[PATCH v5 3/5] core.fsync: introduce granular fsync control

[Date Prev][Date Next][Thread Prev][Thread Next][Date Index][Thread Index]

 



From: Neeraj Singh <neerajsi@xxxxxxxxxxxxx>

This commit introduces the `core.fsync` configuration
knob which can be used to control how components of the
repository are made durable on disk.

This setting allows future extensibility of the list of
syncable components:
* We issue a warning rather than an error for unrecognized
  components, so new configs can be used with old Git versions.
* We support negation, so users can choose one of the aggregate
  options and then remove components that they don't want.
  Aggregate options are defined in a later patch in this series.

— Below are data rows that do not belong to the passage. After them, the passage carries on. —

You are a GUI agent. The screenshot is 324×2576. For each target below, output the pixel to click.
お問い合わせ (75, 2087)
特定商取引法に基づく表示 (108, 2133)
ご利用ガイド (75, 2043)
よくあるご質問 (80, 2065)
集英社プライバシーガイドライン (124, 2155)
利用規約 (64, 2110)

This also supports the common request of doing absolutely no
fysncing with the `core.fsync=none` value, which is expected
to make the test suite faster.

Complete documentation for the new setting is included in a later patch
in the series so that it can be reviewed in final form.

Signed-off-by: Neeraj Singh <neerajsi@xxxxxxxxxxxxx>
---
 Documentation/config/core.txt |  8 ----
 builtin/fast-import.c         |  2 +-
 builtin/index-pack.c          |  4 +-
 builtin/pack-objects.c        | 24 ++++++++----
 bulk-checkin.c                |  5 ++-
 cache.h                       | 30 +++++++++++++-
 commit-graph.c                |  3 +-
 config.c                      | 73 ++++++++++++++++++++++++++++++++++-
 csum-file.c                   |  5 ++-
 csum-file.h                   |  3 +-
 environment.c                 |  2 +-
 midx.c                        |  3 +-
 object-file.c                 |  3 +-
 pack-bitmap-write.c           |  3 +-
 pack-write.c                  | 13 ++++---
 read-cache.c                  |  2 +-
 16 files changed, 144 insertions(+), 39 deletions(-)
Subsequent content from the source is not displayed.